The Australian Taxation Office (ATO) is warning small and medium-sized businesses (SMBs) that if they don’t pay their taxes on time, they could face consequences like a reduction in credit rating, Mozo reported on Wednesday (Feb. 12).
Laws that were passed in 2019 empowered the ATO to report small businesses’ tax debt to credit reporting agencies if certain criteria were met, such as if a business owed over $100,000 in tax debt or was more than 90 days in arrears. The laws are now in effect, but many business owners don’t know about them, according to national business funder Scottish Pacific.
“Traditionally, many SMEs have used the ATO almost like a ‘line of credit’ by not paying their commitments on time,” said Wayne Smith, senior executive of Scottish Pacific. “This action will now likely have an adverse impact on credit ratings and credit insurance limits, making it harder to maintain or extend credit terms with suppliers.”

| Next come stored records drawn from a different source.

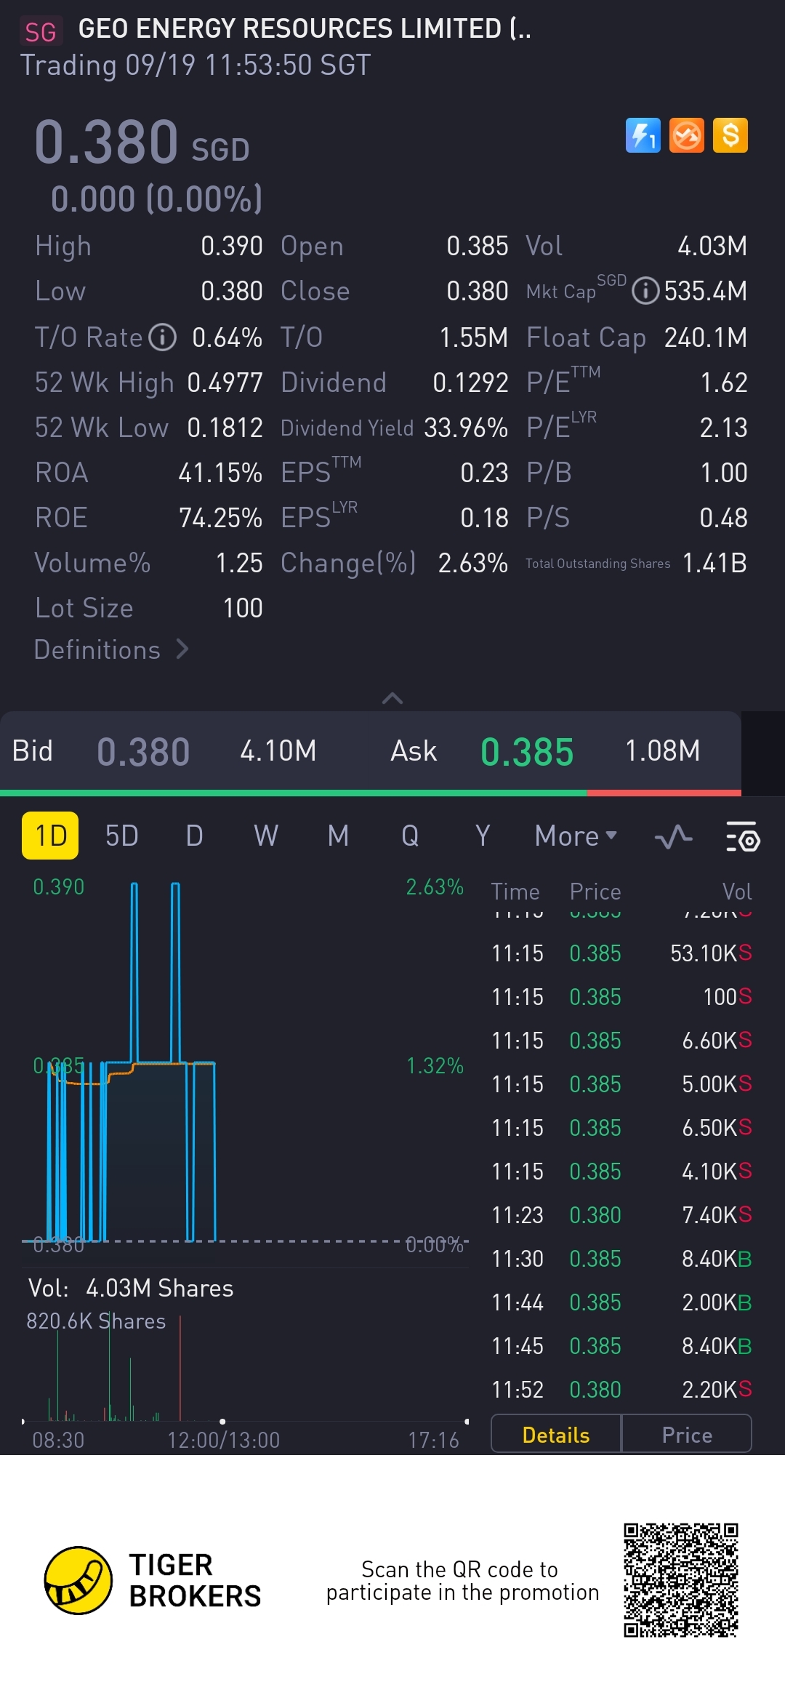785x1706 pixels.
Task: Open info icon next to T/O Rate
Action: (x=163, y=337)
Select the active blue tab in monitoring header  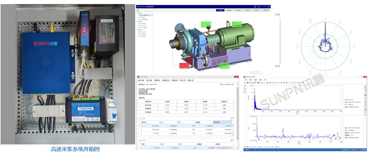click(220, 10)
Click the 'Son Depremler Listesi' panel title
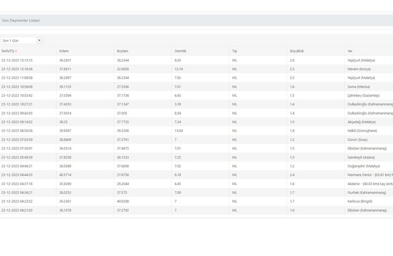The width and height of the screenshot is (393, 256). point(21,21)
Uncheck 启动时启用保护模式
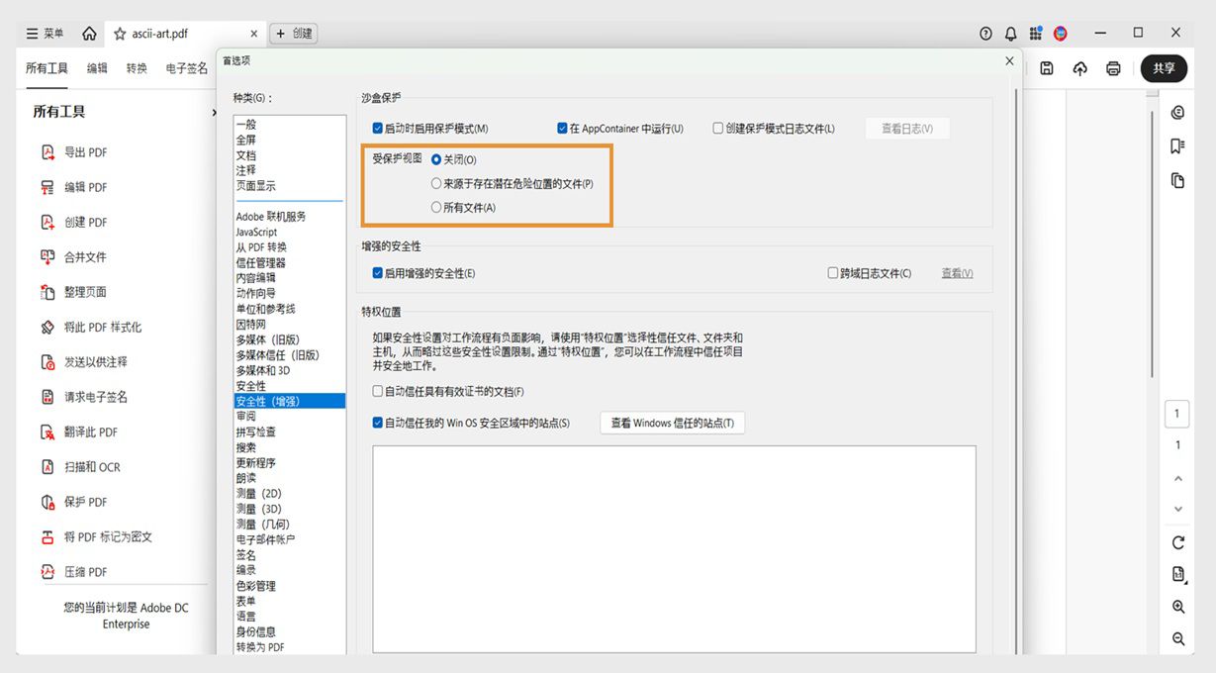Viewport: 1216px width, 673px height. [377, 128]
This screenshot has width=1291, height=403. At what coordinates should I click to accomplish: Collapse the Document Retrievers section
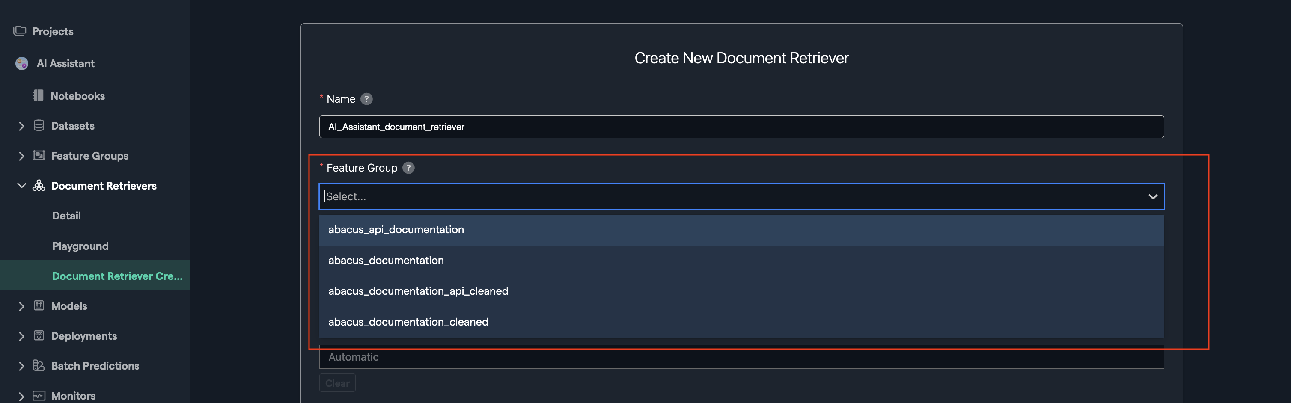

Smith said the new laws “are a clear message” that businesses can’t view the ATO as a line of credit.
“It’s not the best option, but if a business is tight for cash, they often make a decision to pay other creditors and delay paying the ATO, thinking they will eventually put a payment arrangement in place,” Smith said. “With forecasts for a poor economic outlook in 2020, if ever there was a time to make sure you have a sustainable funding structure in place for your business, that time is now.”
In its recent SME Growth Index, Scottish Pacific found that 27.8 percent of respondents said meeting tax payments promptly would create cash flow issues in their business.
The Australian government said in August that it was preparing a strategy to combat tax dodging among small businesses, amounting to an estimated $11 billion in missing tax payments. The ATO warned that there is an $11.1 billion small business “tax gap” — the difference between income tax collected and what small businesses actually owed.